The police intelligence analyst was put behind bars for divulging to criminals that their chats on the EncroChat app were being monitored in a massive police operation, leading to more than 6,000 arrests.
Natalie Mottram, 25, was jailed for almost four years after she was found guilty of leaking secret information on Operation Venetic, which was the National Crime Agency’s (NCA) UK-led response to the takedown of the encrypted communications platform EncroChat, widely used by organized crime groups.
Mottram was working as an intelligence analyst for the North West Regional Organized Crime Unit (ROCU) on secondment from Cheshire Police.
The analyst informed her criminal associate, Jonathan Kay, aged 39, about the undercover operation and law enforcement gathering intelligence on him.
On April 24th, 2020, a friend of Kay’s, who cannot be named for legal reasons, messaged another EncroChat user, revealing that on that day, he had become aware of law enforcement infiltrating the platform.
He messaged a second contact: “I no [sic] a lady who works for the police. This is not hearsay. Direct to me. They can access Encro software. And are using it to intercept forearms [sic] only at the moment. There [sic] software runs 48 hours behind real-time. So have ur burns one day max. And try to avoid giving postcodes over it.”
He added: “Her words were are you on Encro, I said no, why, I only sell a bit of bud. She said cool, just giving you a heads up. Because NCA now has access. But she wouldn’t lie.”

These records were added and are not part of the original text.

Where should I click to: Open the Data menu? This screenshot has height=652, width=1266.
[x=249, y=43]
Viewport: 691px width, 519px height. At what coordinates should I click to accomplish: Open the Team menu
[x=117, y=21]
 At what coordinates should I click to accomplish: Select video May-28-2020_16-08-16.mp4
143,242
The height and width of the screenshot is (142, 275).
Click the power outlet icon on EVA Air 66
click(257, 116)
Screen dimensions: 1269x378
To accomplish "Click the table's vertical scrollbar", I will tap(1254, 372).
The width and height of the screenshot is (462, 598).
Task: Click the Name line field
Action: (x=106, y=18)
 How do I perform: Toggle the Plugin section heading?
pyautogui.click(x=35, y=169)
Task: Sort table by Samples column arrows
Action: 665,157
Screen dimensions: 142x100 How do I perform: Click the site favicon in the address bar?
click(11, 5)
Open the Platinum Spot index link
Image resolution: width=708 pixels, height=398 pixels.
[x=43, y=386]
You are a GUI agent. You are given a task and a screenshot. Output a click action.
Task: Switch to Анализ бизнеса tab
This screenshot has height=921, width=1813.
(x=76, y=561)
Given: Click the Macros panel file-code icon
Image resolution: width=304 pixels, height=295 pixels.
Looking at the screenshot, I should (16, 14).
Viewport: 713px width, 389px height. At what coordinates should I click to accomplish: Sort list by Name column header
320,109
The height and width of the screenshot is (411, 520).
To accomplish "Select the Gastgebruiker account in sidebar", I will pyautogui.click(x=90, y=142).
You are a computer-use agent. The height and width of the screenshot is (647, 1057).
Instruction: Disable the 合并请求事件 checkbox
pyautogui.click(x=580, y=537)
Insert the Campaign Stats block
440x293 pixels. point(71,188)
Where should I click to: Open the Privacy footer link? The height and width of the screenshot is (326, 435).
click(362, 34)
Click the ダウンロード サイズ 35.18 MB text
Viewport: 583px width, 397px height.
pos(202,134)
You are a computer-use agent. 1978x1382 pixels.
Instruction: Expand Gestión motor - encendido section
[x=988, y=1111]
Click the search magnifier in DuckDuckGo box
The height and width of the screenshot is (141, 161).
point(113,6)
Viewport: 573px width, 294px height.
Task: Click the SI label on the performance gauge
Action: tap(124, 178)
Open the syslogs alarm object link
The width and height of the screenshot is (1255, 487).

Police suspected that Mottram was responsible for the leak of secret information and set her up. On June 12th, 2020, NCA’s officers arrested her. In Liverpool Crown Court, Mottram pleaded guilty to charges of misconduct in public office, obstructing the course of justice, and unauthorized access to computer material.
“Her corrupt actions had the potential to hugely damage the overarching investigation by alerting offenders of the need to abandon EncroChat and cover their tracks,” commented on a case John McKeon, head of the NCA’s anti-corruption unit.
“Operation Venetic was the deepest and broadest operation against organised crime the UK has ever seen, and has taken huge numbers of dangerous offenders off the streets. But Mottram clearly didn’t care about that. Her actions were disgraceful,” said he.
Judicial and law enforcement agencies remain highly concerned about the ongoing unlawful use of encrypted communications. The dismantling of the EncroChat has so far led to 6,558 arrests worldwide.
Since the successful takedown supported by Eurojust and Europol, close to €900 million in criminal funds have been seized or frozen.
This "once-in-a-generation" operation resulted in the seizure of 103.5 tonnes of cocaine, 163.4 tonnes of cannabis, 3.3 tonnes of heroin, 923 weapons, 83 boats, 40 planes, 30.5 million pills of chemical drugs, and the forfeiture of 271 estates or homes.